The ECB is heavily reliant on international cricket - a market it cannot control and where Indian television audiences can generate large streams of income - and seeks to address the balance.
While interest in the Natwest T20 Blast rose last year, it still falls short to the audiences of the highly lucrative Indian Premier League and Big Bash of Australia.
Harrison has been pushing a new eight-team tournament for 2020 but the competition has already caused controversy, as streamlining the number of participants could leave some counties out in the cold.
"International cricket is coming under pressure, with successful ICC events on the one side and domestic T20 leagues on the other," Harrison told The Times.
"We are the outliers in this debate, in that we rely on Test cricket and international cricket for over 90 per cent of our revenue. We don't control international cricket. If there is risk there we need to look at it. We need to derive our revenue from something we control, and that something is domestic T20.
"The game has been complacent about revenues from the Indian market. That's dangerous and we're about to find out how dangerous that is because it's changing. English cricket can do an awful lot about plotting its own destiny but can do can do very little about how the Indian television viewers respond to its product.
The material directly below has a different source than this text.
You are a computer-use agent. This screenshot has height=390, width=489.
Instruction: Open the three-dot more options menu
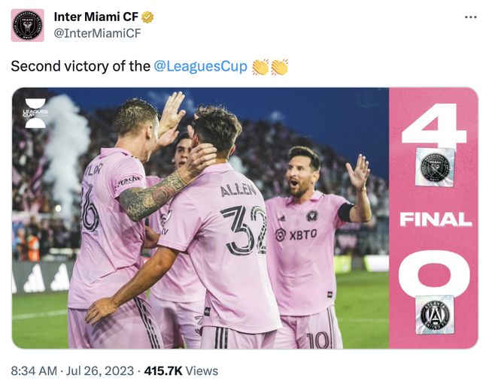point(471,17)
"We've grown fat on the revenues from India and we need to recognise that our business needs to be self-reliant."
In an ever-changing landscape, Harrison also revealed he would be in favour of trialling four-day Tests in a bid to improve the format's popularity.
Day-night Tests have already proved overwhelmingly successful in Australia, where England will play an Ashes match under lights for the first time at Adelaide in December.
England will play their first day-night Test against West Indies in August at Edgbaston.
But Harrison is eager to explore other ideas, adding: "We've seen a lot of amazing Tests over five days but we haven't really tested the theory as to whether the players' mindset changes over four.
"I had to be convinced because when I started out I was massively against it, but I am for it because with Test cricket there is a risk of us loving it to death. We have to adapt. I am absolutely convinced the game can flourish over three forms."